Setting Up Object Permissions

Use these steps to set up object permissions for individual application roles in your repository to control access to Presentation layer and Business Model and Mapping layer objects.

Application roles are not displayed if you are using offline mode unless you have first modified them in online mode. See About Applying Data Access Security in Offline Mode.

  1. Open your repository in the Administration Tool.
  2. Select Manage, then select Identity.
  3. In the Identity Manager dialog, in the tree pane, select BI Repository.
  4. In the right pane, select the Application Roles tab, then double-click the application role for which you want to set object permissions.
  5. In the Application Role dialog, click Permissions.
  6. In the User/Application Role Permissions dialog, in the Object Permissions tab, do one of the following to select an object:
    • Click the Add button, locate the object, and then click Select.
    • Click the Name field in an empty row, locate the object, and then click Select
  7. Assign the appropriate permission for each object. You can choose one of the following options:
    • Read: Only allows read access to this object.
    • Read/Write: Provides both read and write access to this object.
    • No Access: Explicitly denies all access to this object.
  8. Click OK, then click OK again to return to the Identity Manager.

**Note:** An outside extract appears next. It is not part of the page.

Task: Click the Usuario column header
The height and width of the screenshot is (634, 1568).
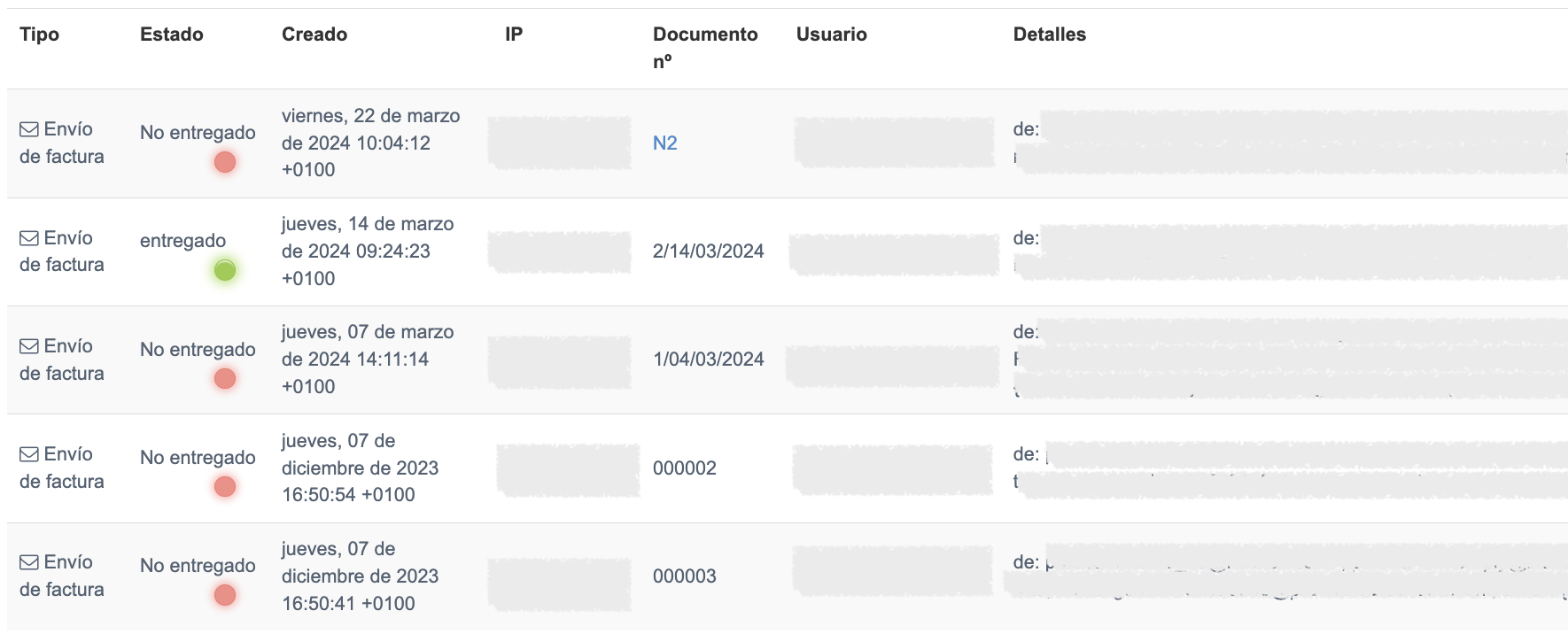Action: (831, 35)
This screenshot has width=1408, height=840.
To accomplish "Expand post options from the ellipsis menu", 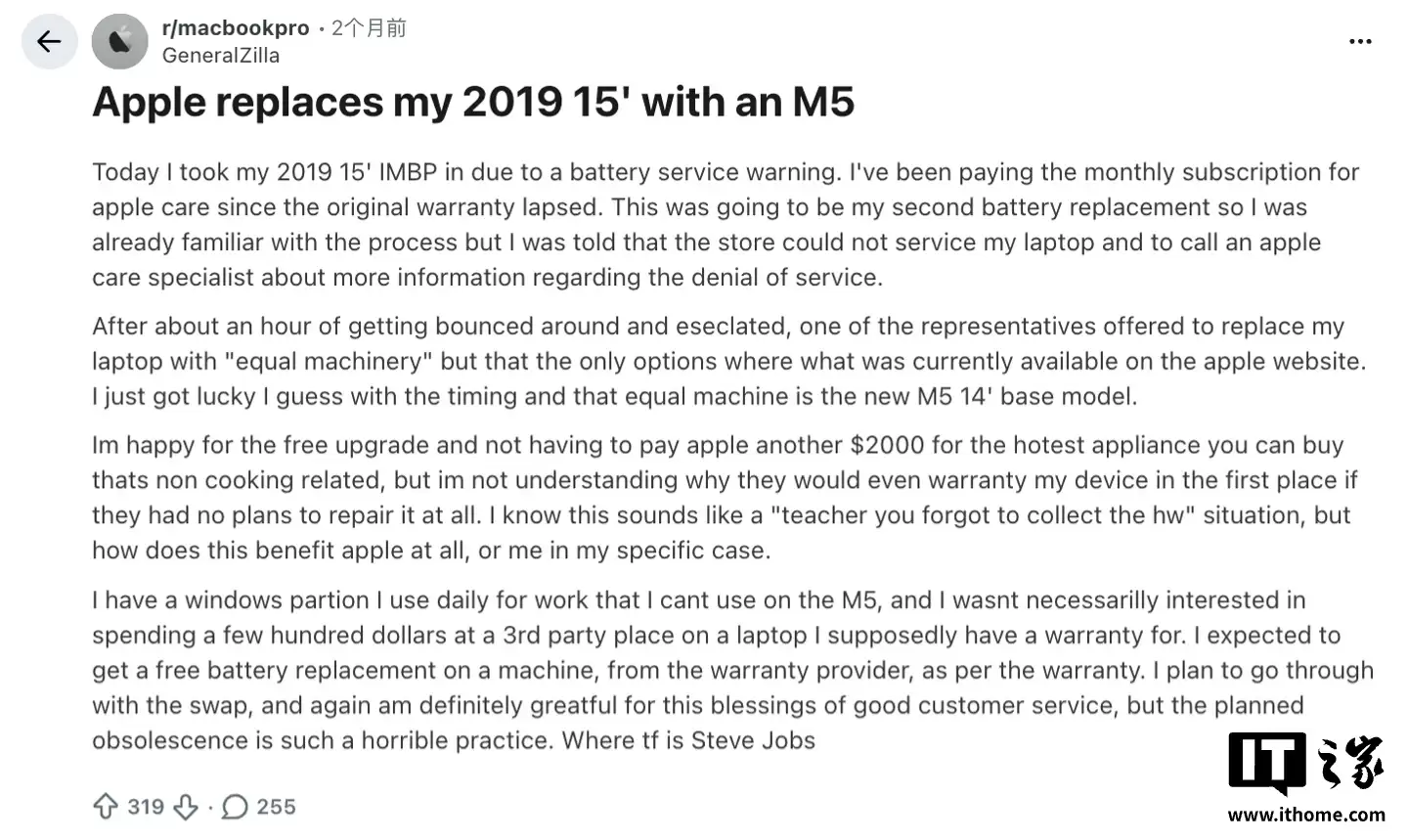I will click(1360, 41).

About Permission Inheritance for Users and Application Roles

Users can have explicitly granted permissions. They can also have permissions granted through membership in application roles, that in turn can have permissions granted through membership in other application roles.

Permissions granted explicitly to a user have precedence over permissions granted through application roles, and permissions granted explicitly to the application role take precedence over any permissions granted through other application roles.

If there are multiple application roles acting on a user or application role at the same level with conflicting security attributes, then the user or application role is granted the least restrictive security attribute. Oracle currently requires that the application role with access to an object also have access to the object's container. For example, if ApplicationRole 1 has permission to access Column A, which is part of Table B, then ApplicationRole1 must also have permission to access Table B. Any explicit permissions acting on a user take precedence over any permissions on the same objects granted to that user through application roles.

In previous releases, the application role did not require access to an object's container, as described above. To revert to this behavior, go to the Oracle BI Server machine and create environment variable OBIS_SECURITY_10g_COMPATIBLE and set it to 1.

Filter definitions, however, are always inherited. For example, if User1 is a member of Role1 and Role2, and Role1 includes a filter definition but Role2 does not, the user inherits the filter definition defined in Role1.

You should always define object permissions for application roles rather than for individual users.

These are the resulting permissions:

  • User1 is a direct member of Role1 and Role2, and is an indirect member of Role3, Role4, and Role5.

  • Because Role5 is at a lower level of precedence than Role2, its denial of access to TableA is overridden by the READ permission granted through Role2. The result is that Role2 provides READ permission on TableA.

  • The resultant permissions from Role1 are NO ACCESS for TableA, READ for TableB, and READ for TableC.

  • Because Role1 and Role2 have the same level of precedence and because the permissions in each cancel the other out (Role1 denies access to TableA, Role2 allows access to TableA), the less restrictive level is inherited by User1. In other words, User1 has READ access to TableA.

  • The total permissions granted to User1 are READ access for TableA, TableB, and TableC.

Permission Inheritance 1

You might have a user (User1) who is explicitly granted permission to read a given table (TableA). Suppose also that User1 is a member of Role1, and Role1 explicitly denies access to TableA. The resultant permission for User1 is to read TableA.

Because permissions granted directly to the user take precedence over those granted through application roles, User1 has the permission to read TableA.